* _TEXTO DEL DOCUMENTO_:
___
Tras la Segunda Guerra Mundial, el sistema de los gulags quedaría dividido por las luchas entre los ladrones tradicionalistas y aquellos a quienes consideraban traidores por colaborar con el Estado. Al fin y al cabo, la ley del vorovskói mir era muy clara respecto a lo que todos los «ladrones honrados» debían hacer con aquellos apóstatas. Como decía la canción criminal tradicional «Murka»:

Los días se tornaron noches de oscuras pesadillas, muchos miembros de la banda fueron apresados. Pero ahora debemos descubrir rápidamente a los soplones, y castigarlos por su traición. En cuanto alguien se entere de algo, no debemos vacilar. Afila tu cuchillo, coge lo pistola, coge la pistola, déjala preparada.1

Por ejemplo, cuando se decidió reprimir por fin una revuelta particularmente violenta que tuvo como escenario el campo de Gorlag en 1953, un zek que había sido coronel del Ejército Rojo antes de su detención y encarcelamiento se detuvo ante la columna de cautivos cuando se los llevaban e identificó a los líderes de los clanes. Firmó su sentencia de muerte. Primero estuvo en el hospital del campo, donde esquivó un intento de acabar con su vida gracias a que se había cambiado de cama. Finalmente fue enviado a una celda de confinamiento en un campo de mujeres, pero ni siquiera allí estaba seguro, y fue apuñalado por una de las internas, a pesar de que aquello haría que el Estado la ejecutara. No importaba: como apunta Michael Solomon, «la orden de ejecución había sido transmitida a través de canales clandestinos y una vez que la propia mafia de los convictos había dictado la sentencia de muerte, no existía ley divina alguna que pudiera evitar que se llevara a término».2

Los sentimientos y vínculos personales de camaradería y confianza están muy bien, pero cualquier comunidad social encapsulada, especialmente una basada en la transgresión y la ambición personal, también necesita mecanismos que juzguen y castiguen a quienes quebrantan sus leyes y cuestionan sus valores. Esto, como veremos también en el siguiente capítulo, es un elemento de especial relevancia en el vorovskói mir. De hecho, también está presente en otros aspectos de la vida rusa, sobre todo en la incesante búsqueda caníbal bajo el mandato de Stalin de «traidores» reales e imaginarios, e incluso en el odio particular que hoy Vladímir Putin profesa por quienes traicionan al Estado y su servicio. En términos generales, los meros disidentes serán hostigados, silenciados o expulsados, pero aquellos a quienes Putin considera chaqueteros suelen enfrentarse a una venganza mucho más directa. Tal vez el caso más conocido sea el del exoficial de los servicios secretos que se convirtió en desertor y acusador, Alexandr Litvinenko, quien agonizó durante veintidós días en un hospital de Londres tras ser envenenado con un isótopo de alta radiación llamado polonio 210.
___
* _MATERIAL DE PARTIDA_:
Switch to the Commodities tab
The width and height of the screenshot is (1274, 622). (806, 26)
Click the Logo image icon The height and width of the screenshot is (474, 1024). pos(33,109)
___
* _TRABAJO SOLICITADO_: Prosigue el texto sobre el vorovskói mir a partir de su última oración. El listado no guarda relación con el texto sobre el vorovskói mir.

* _RESULTADO DEL EJERCICIO_:
Si para los ladrones blatníe, fieles a su código, los presos comunes eran simple carnaza, después, gracias a Stalin, su propia cultura generaría en el debido momento a otros que abusaran de ellos. Si había una falla crucial, y eventualmente fatal, en el código del vorovskói mir era la prohibición absoluta de cualquier forma de cooperación con el Estado. Esto ayudó a la definición de los ladrones y a construir una subcultura coherente, pero, en aquella época de sueños totalitaristas y de inmenso poder del Estado, esa se demostraría como una opción cada vez menos sostenible.